Todo empezaba con la llegada de un convoy señalado a la estación de
Ribadavia. Lola esperaba con su cesta llena de rosquillas, caramelos y dulces
de almendra en las manos. A veces los ofrecía por las ventanillas desde el
andén. Otras veces se subía al tren y recorría los vagones con su mercancía.
8. Era entonces cuando se encontraba siempre con alguien que le anunciaba la
llegada inminente (día, hora y vagón) de una nueva tanda de judíos.
Los días de llegada, Lola era la primera en abandonar el quiosco. El mensaje
de que unos judíos arribarían en las próximas horas corría rápido a los oídos
del Calavera. Y en el silencio de la noche elegida, se consumaba la fuga de
aquellos desesperados a bordo de su taxi, un Dodge negro americano. «Quién
me lo iba a decir, Dios mío... Mi padre...». María del Carmen no se lo cree.
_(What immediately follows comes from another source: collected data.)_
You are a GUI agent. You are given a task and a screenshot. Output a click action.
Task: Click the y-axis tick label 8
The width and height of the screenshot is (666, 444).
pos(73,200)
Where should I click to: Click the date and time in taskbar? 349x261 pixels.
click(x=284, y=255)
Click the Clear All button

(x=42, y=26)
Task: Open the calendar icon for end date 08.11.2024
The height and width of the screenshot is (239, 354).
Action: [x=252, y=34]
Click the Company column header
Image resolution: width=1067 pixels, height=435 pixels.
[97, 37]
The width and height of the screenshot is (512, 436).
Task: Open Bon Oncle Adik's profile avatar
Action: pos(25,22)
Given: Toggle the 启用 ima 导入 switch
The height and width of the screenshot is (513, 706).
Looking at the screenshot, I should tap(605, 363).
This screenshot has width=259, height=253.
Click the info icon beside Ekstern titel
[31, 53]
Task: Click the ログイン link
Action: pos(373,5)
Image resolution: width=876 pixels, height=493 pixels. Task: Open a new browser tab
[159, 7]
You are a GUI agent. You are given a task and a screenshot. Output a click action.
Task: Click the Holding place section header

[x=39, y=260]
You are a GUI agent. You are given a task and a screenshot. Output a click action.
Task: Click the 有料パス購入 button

Pregunta a la gente del pueblo, todos se extrañan. «El fue legionario. ¿Qué le
parece? Estuvo de chófer de Millán Astray. Y con aquel aspecto de hombre
duro que tenía... ¡Qué orgullosa estoy de él,>.
—¿Nunca le hizo un comentario?
—Jamás. Lo único que nos decía en casa era que no quería comer peces del
Miño.
— ¿Por qué?
—Decía que estaba contaminado. Luego supimos que en la guerra los de
Franco y los del otro bando tiraban a cantidad gente desde un puente que
cruzaba el río. A los que se agarraban a los hierros les cortaban las manos.
Muchos murieron ahogados o desangrados. Por eso mi padre nunca quiso
comer peces.
Tal vez no fuese Lola la única que estaba en la diana de la Gestapo. Según va
tirando de la historia su nieto Julio, al parecer, el servicio secreto británico
contaba en Vigo con un espía que seguía de cerca los pasos de
los alemanes. Se llamaba Eduardo Martínez y era médico. «Es muy probable
que conociera a mi abuela», baraja el arquitecto. Sus informaciones fueron
reconocidas por el Gobierno de las Islas con la Medalla al Valor, en 1945.
«Estos días le he pedido al M15 que busque los nombres de mi abuela y de mis
tías en sus archivos. Me dijeron que pronto desclasificarán algunos papeles de
la guerra. Quizás ahí esté la lista que andamos buscando».
La lista de Lola. Nombre en clave: La madre.